TOP FORM MILLS, INC., Plaintiff,
v.
SOCIEDAD NATIONALE INDUSTRIA APPLICAZIONI VISCOSA, d/b/a Snia Viscosa, et al., S.S. LINDO her engines, boilers, etc. and S.S. MARITIME CHAMP her engines, boilers, etc., Defendants.



The opinion of the court was delivered by: GAGLIARDI

MEMORANDUM DECISION

GAGLIARDI, District Judge.

This lawsuit arises out of the allegedly defective shipment of approximately twenty-three tons of Italian knit fabric received by the purchaser, plaintiff Top Form Mills, Inc., in early 1974. The plaintiff has named as defendants all parties involved in the manufacture and delivery of the fabric. Presently before this court are motions by two foreign defendants, Societa Nazionale Industria Applicazioni Viscosa and Fratelli Avandero S.A.S., to dismiss the complaint as against each pursuant to Rule 12(b)(2), Fed.R.Civ.P., for lack of personal jurisdiction. Fratelli Avandero S.A.S. has also moved for dismissal for insufficiency of service of process pursuant to Rule 12(b)(5) and, alternatively, on the ground of forum non conveniens, citing 28 U.S.C. § 1404(a). For the reasons which follow, all motions are denied.

 The preliminary facts establishing the background of this dispute and the roles of the parties involved are as follows. Top Form Mills, Inc. ("Top Form"), is a New York corporation which purchases fiber and fabric from manufacturers both in the United States and abroad for refinishing by its mills into consumer products.
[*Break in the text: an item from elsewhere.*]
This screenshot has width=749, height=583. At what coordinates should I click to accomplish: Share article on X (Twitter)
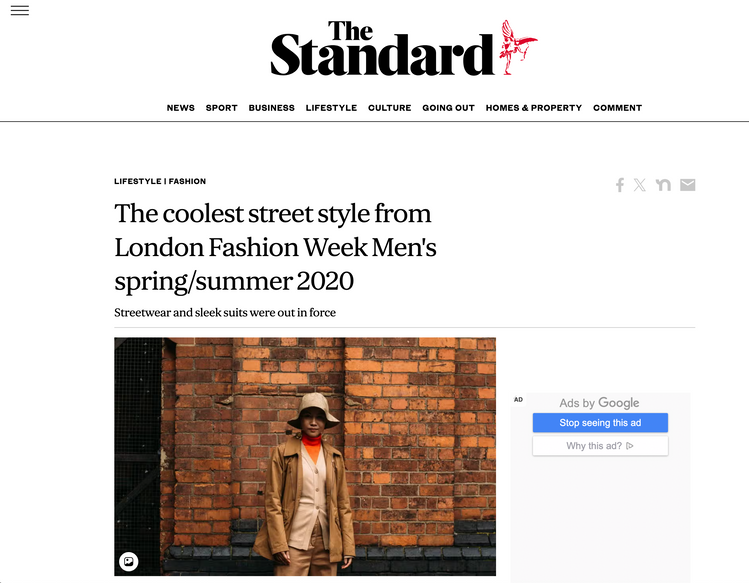pyautogui.click(x=640, y=185)
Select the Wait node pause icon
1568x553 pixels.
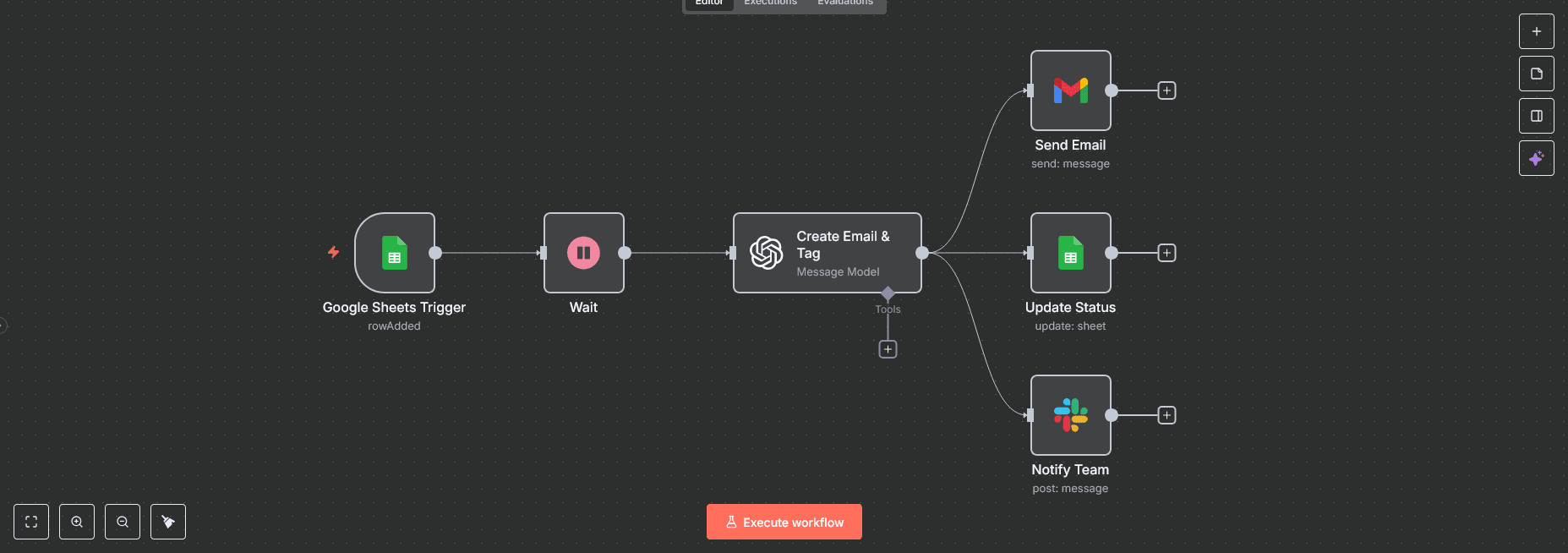coord(583,253)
In November of 1973, Mr. Manny Kay, president of Top Form, contracted to purchase over one hundred tons of knit fabrics from defendant Societa Nazionale Industria Applicazioni Viscosa ("Societa"), an Italian manufacturer and vendor of fabric located in Milan. In accordance with the contract, which was entirely negotiated and signed by the parties in Italy, the first of several scheduled shipments of the fabric was prepared by Societa in January, 1974.

 In early February, 1974, pursuant to an agreement entered into with Top Form, defendant Fratelli Avandero S.A.S. ("Avandero"), an Italian freight forwarding agency with its principal place of business in Biella, Italy, undertook to deliver the first installment of fabric to the United States. Avandero received the goods from Societa at Avandero's Milan warehouse, stored them in three containers and transported them to Antwerp, Belgium. There, the containers were delivered to defendant Maritime Container Lines, Ltd., which in turn stowed them aboard its vessels, the S. S. Lindo and the S. S. Maritime Champ, for shipment to the United States. The Maritime Champ reached Portsmouth, Virginia, on March 28, 1974 and the Lindo arrived April 5, whereupon Top Form was notified that the fabric had been delivered in a substantially damaged condition.

 Shortly thereafter, Top Form instituted this lawsuit. *fn1" Personal service of the complaint and summons addressed to defendant Societa was made October 24, 1975 on Mr. Robert Oelbaum, assistant secretary of Snia Viscosa, Inc., a New York corporation which is a wholly-owned subsidiary of Societa. Personal service addressed to defendant Avandero was made October 10, 1975 on Ms. Lise Curry, secretary to Mr. Ivan Mandukich, then Avandero's New York sales representative. *fn2"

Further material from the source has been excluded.